My prediction is that human translation will remain essential in literature and complex academic fields, and the value of such translations will likely increase. Many translators may shift toward roles focused on editing AI-generated content. One concerning issue is that people who do not actually know English now use AI and call themselves “translators,” which creates opportunities for fraud. This means editors will need to be even more skilled and deeply knowledgeable in translation to ensure quality.
Editor and translator Gulnur Kuanishbekova: AI changes the market for translators
In my work, I use AI mainly as a tool for clarifying meaning. When a sentence contains a word with several possible interpretations, or when a phrase carries a nuance that is difficult to unpack, I ask AI to explain it. It offers examples, paraphrases, and semantic shades, which helps me choose the most natural Kazakh equivalent. I do not translate entire sentences or paragraphs through AI, nor do I rely on it for editing; the responsibility for the final text remains mine. Because I primarily translate from English to Kazakh, I ask my clarifying questions in English. AI often helps illuminate concepts, especially in technical or scientific texts where a term has no direct Kazakh analogue. These explanations allow me to construct Kazakh phrasing that reflects the original meaning without distorting it.
I believe that as AI becomes more integrated into translation workflows, the translator’s role will increasingly resemble that of a strong editor. Machines can draft or suggest versions of terminology-heavy passages, but human expertise is needed to refine them, restore naturalness, and ensure that the cultural and stylistic context remains intact. The future translator must therefore possess excellent editorial skills.

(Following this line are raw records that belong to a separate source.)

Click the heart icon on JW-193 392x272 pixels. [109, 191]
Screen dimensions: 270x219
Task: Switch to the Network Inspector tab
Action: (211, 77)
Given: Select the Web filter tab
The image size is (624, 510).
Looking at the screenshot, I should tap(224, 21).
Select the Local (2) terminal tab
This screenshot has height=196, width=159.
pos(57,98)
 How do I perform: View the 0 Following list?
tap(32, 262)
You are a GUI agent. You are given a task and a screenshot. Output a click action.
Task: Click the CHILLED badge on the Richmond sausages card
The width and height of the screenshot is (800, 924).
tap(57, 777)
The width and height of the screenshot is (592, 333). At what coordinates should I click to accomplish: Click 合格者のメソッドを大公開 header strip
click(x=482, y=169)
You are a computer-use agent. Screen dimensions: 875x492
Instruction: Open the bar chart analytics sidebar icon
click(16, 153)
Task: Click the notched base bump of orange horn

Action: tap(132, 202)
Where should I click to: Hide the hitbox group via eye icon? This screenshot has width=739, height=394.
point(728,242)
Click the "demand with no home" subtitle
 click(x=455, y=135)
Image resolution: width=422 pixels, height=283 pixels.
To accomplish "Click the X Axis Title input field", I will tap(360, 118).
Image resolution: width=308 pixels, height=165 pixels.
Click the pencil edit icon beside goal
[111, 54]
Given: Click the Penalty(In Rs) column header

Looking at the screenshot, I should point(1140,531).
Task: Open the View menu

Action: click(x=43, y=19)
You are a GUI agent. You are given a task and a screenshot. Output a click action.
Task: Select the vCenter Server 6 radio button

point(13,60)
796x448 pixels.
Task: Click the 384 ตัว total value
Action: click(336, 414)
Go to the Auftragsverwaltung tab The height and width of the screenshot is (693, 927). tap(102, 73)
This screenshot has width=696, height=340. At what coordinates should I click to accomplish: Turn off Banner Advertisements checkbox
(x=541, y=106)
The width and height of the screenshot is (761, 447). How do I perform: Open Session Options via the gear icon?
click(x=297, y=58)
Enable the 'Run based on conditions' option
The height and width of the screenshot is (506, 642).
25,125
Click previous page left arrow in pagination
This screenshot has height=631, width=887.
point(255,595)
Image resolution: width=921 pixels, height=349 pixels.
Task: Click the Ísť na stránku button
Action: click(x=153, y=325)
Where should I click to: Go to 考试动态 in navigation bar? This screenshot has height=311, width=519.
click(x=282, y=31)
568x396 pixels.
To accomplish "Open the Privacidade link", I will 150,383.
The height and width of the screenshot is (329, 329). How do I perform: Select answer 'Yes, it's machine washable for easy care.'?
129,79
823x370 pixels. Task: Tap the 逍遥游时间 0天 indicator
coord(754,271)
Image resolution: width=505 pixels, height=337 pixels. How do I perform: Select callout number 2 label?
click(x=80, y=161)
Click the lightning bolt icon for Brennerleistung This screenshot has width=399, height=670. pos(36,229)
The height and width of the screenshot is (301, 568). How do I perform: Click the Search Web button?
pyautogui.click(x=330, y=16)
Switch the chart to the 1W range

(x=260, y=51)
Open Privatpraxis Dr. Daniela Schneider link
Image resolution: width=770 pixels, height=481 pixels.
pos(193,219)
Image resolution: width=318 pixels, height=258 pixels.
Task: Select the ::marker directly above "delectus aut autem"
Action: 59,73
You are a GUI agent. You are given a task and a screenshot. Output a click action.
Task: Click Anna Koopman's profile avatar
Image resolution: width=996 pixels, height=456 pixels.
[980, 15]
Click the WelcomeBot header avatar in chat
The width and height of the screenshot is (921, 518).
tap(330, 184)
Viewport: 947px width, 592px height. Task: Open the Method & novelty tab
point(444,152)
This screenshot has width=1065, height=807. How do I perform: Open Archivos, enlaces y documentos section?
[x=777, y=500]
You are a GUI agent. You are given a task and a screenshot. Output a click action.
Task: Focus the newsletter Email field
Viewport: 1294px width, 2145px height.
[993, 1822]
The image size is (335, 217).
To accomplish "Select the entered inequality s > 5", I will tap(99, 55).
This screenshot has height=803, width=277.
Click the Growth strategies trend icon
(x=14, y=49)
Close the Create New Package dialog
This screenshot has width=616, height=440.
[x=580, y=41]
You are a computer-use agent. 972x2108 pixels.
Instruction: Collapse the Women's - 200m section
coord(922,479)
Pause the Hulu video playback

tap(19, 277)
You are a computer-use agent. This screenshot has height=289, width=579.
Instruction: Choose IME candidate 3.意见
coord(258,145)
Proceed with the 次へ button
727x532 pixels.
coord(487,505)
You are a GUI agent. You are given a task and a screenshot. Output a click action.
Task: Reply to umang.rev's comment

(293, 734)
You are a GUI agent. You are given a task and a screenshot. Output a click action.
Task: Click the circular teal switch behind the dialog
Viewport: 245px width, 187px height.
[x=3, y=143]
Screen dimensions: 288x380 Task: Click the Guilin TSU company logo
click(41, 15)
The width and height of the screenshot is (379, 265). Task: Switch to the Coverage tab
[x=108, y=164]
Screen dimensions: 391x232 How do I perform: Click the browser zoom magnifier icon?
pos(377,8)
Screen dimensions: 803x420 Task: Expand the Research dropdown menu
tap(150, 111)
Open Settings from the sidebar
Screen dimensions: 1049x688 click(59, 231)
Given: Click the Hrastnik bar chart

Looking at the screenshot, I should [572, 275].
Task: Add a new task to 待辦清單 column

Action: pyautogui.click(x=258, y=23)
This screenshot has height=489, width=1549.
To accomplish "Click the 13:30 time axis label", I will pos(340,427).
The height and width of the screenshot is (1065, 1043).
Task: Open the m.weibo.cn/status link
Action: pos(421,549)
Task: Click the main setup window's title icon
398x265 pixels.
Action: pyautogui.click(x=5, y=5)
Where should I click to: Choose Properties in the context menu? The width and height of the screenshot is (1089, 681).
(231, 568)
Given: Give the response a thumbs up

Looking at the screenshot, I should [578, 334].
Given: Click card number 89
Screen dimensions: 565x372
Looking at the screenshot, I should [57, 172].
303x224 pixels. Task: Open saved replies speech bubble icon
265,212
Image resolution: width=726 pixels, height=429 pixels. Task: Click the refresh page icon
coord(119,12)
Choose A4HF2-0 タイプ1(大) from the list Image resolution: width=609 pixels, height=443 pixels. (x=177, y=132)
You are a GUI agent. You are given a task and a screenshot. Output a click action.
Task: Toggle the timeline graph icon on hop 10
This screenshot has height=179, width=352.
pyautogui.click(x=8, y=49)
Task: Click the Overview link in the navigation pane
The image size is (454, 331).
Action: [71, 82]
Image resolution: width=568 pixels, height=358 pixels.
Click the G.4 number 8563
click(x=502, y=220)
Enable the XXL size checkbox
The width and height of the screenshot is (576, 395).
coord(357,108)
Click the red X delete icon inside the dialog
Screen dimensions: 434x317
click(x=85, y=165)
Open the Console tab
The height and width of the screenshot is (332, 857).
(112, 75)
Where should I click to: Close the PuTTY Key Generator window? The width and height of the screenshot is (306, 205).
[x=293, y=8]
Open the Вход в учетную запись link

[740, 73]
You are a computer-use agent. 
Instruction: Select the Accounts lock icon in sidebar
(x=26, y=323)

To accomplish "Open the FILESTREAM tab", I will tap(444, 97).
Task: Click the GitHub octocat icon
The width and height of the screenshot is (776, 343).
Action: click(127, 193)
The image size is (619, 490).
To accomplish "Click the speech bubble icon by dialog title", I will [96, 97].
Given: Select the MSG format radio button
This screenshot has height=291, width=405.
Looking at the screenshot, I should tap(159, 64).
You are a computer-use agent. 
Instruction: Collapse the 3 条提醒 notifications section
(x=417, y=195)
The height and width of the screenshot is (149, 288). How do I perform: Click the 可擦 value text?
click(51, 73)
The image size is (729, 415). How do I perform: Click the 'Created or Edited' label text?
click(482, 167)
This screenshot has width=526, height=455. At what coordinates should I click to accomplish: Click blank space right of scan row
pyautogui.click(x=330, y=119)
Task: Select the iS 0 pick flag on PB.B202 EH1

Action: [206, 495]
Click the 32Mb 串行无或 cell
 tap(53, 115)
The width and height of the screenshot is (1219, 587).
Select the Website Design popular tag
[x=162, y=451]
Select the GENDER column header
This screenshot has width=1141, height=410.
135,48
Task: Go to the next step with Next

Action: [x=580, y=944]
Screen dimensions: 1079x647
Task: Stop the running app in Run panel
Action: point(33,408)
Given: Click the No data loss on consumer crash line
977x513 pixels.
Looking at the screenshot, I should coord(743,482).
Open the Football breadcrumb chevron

At the same time, AI is changing the economics of the profession. Rates for translators have not increased in recent years; if anything, they are declining. Clients sometimes openly suggest that I can “use AI and just fix the Kazakh.” In professional chat groups, translators discuss how a page once paid at three thousand tenge is still paid at the same rate, even though the cognitive demands of the work remain the same. I have personally had clients send me machine-translated documents asking only for stylistic correction. These are signs that the market is shifting. Translators will not disappear, but their labor risks being undervalued, and their work may increasingly be framed as editing rather than translating. Translation is demanding, complex mental work, and yet the financial recognition does not reflect that. This imbalance is becoming more visible as AI tools spread more widely.